PROBLEM - Starting at the line that holds "Click the TradingView wordmark text", reproduce each line exactly up to and including the last line of the records below. Pictures stay out.

[Dataset entries]
━━━━━━━━━━━━━━━━━━━━

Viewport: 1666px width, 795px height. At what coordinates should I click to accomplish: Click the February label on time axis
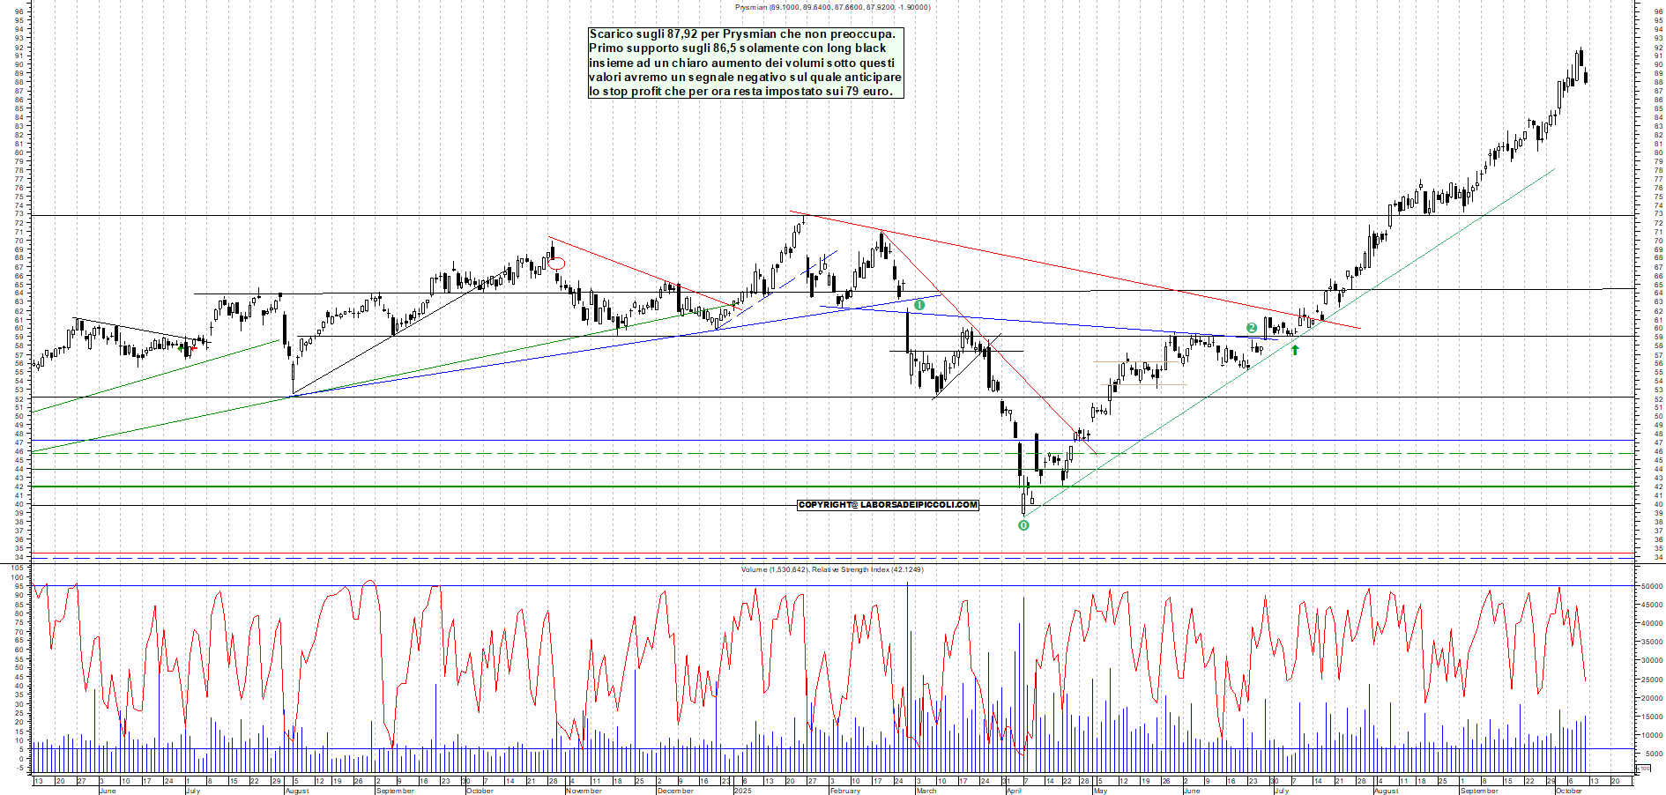[844, 791]
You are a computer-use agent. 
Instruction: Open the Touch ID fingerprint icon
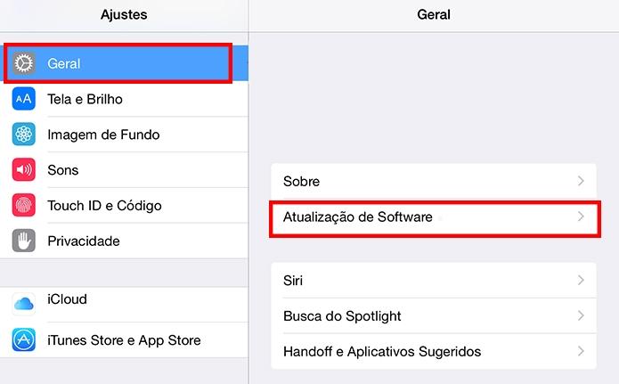(x=24, y=205)

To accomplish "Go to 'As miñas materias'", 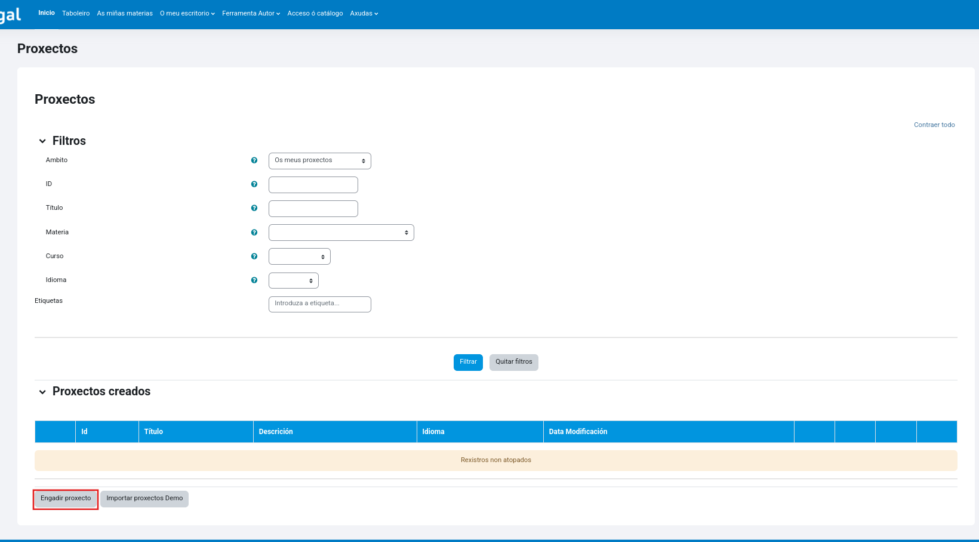I will pyautogui.click(x=125, y=13).
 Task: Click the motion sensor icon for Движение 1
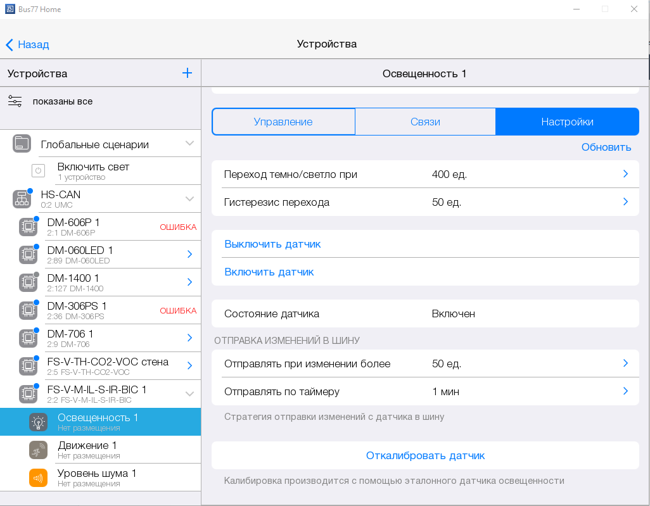(38, 450)
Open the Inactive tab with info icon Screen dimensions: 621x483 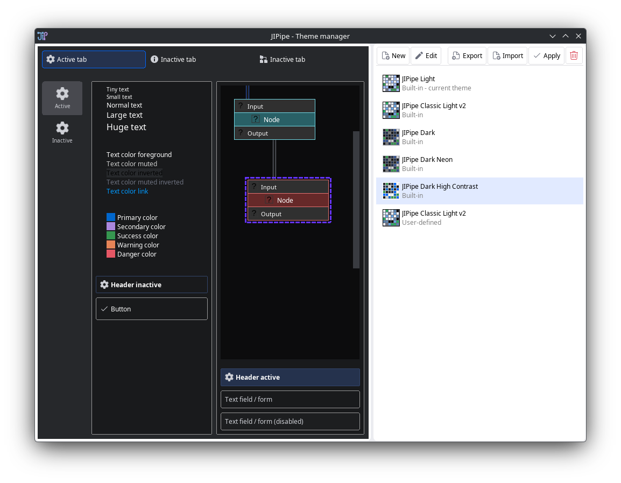tap(173, 60)
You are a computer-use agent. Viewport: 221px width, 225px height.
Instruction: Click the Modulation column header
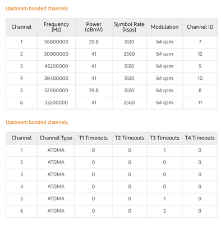(x=164, y=27)
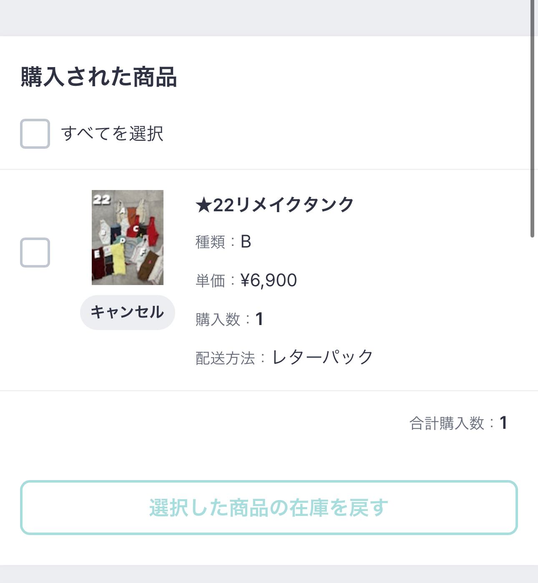This screenshot has width=538, height=583.
Task: Click the 購入数：1 quantity line
Action: click(x=229, y=319)
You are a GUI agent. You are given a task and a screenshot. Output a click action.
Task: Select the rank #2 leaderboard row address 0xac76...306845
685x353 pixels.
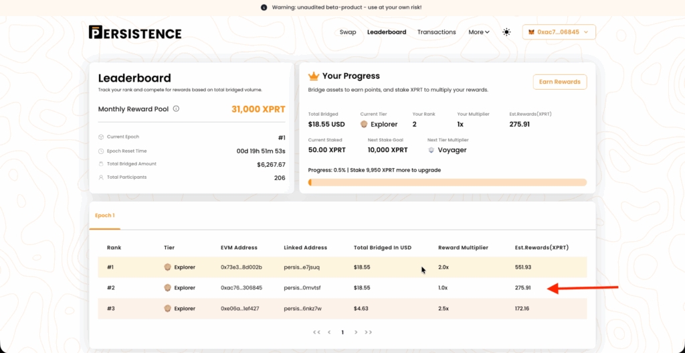click(x=241, y=288)
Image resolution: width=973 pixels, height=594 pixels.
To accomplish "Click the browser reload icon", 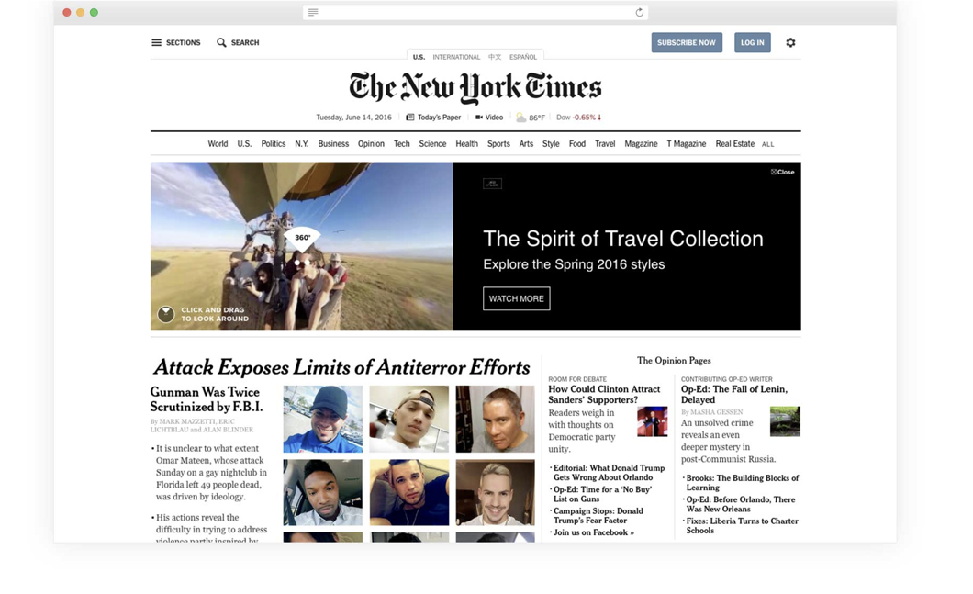I will tap(639, 13).
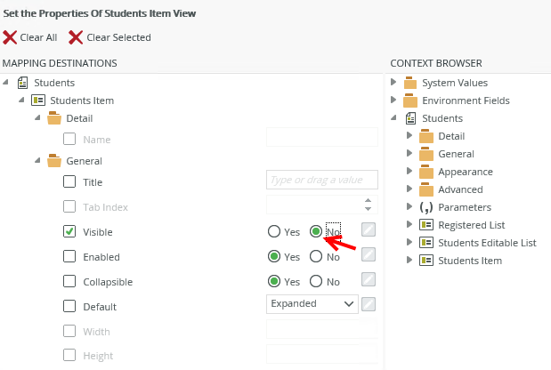Collapse the General group in Mapping Destinations

click(x=38, y=161)
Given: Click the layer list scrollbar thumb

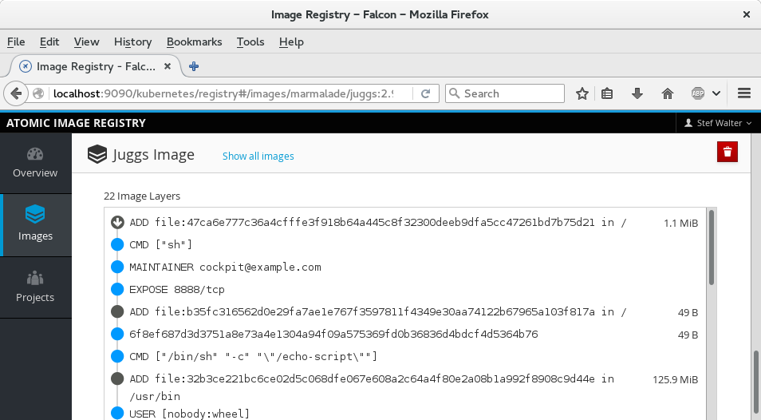Looking at the screenshot, I should click(711, 246).
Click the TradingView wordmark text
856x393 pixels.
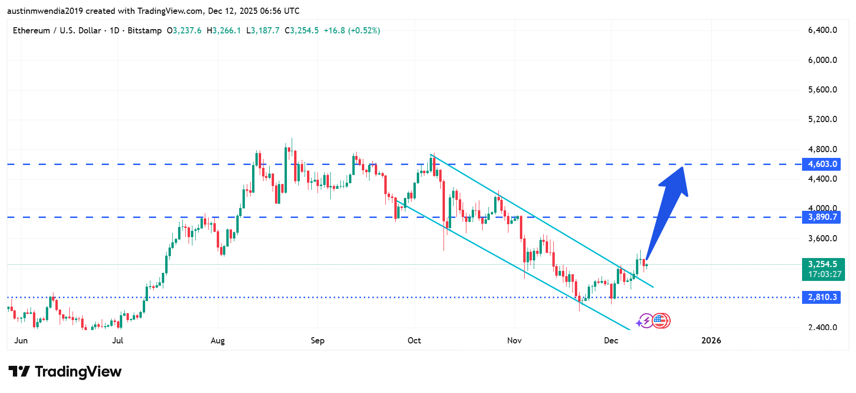coord(78,372)
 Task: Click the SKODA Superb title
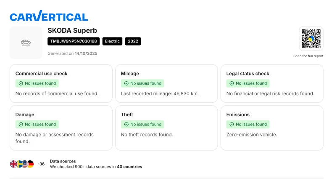tap(72, 30)
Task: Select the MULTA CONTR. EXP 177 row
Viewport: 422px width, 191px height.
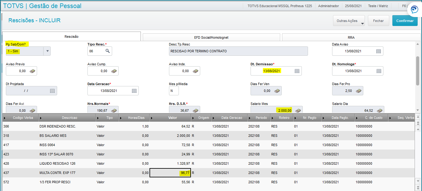Action: [209, 173]
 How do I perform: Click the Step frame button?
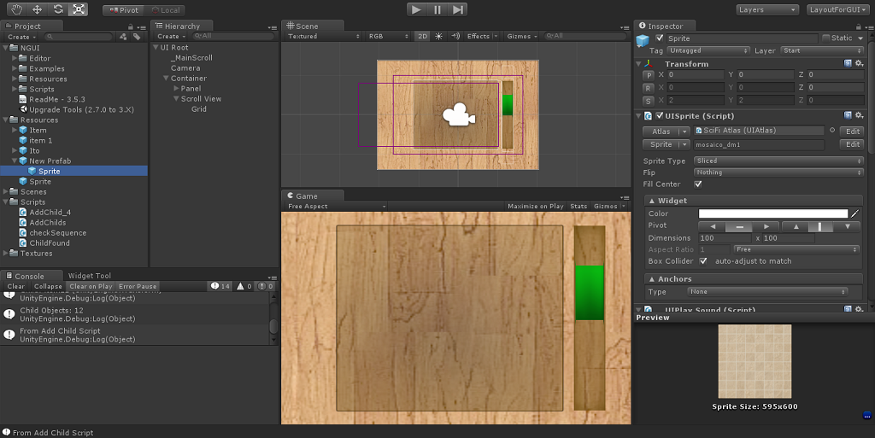click(x=459, y=9)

━━━━━━━━━━━━━━━━━━━━

OUTPUT OF THE TASK -
Click the TradingView wordmark text
856x393 pixels.
coord(78,372)
 Task: Click the SKODA Superb title
tap(72, 30)
Task: Select the MULTA CONTR. EXP 177 row
Viewport: 422px width, 191px height.
Action: [209, 173]
 How do I perform: Click the Step frame button?
click(x=459, y=9)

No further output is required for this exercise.